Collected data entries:

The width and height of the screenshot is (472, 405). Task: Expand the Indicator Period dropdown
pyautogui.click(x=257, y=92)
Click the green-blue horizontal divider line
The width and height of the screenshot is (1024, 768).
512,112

Instructions to follow: What you should produce is an exact copy of the records above.

Output for this exercise:
The width and height of the screenshot is (472, 405). Task: Expand the Indicator Period dropdown
pyautogui.click(x=257, y=92)
Click the green-blue horizontal divider line
The width and height of the screenshot is (1024, 768).
512,112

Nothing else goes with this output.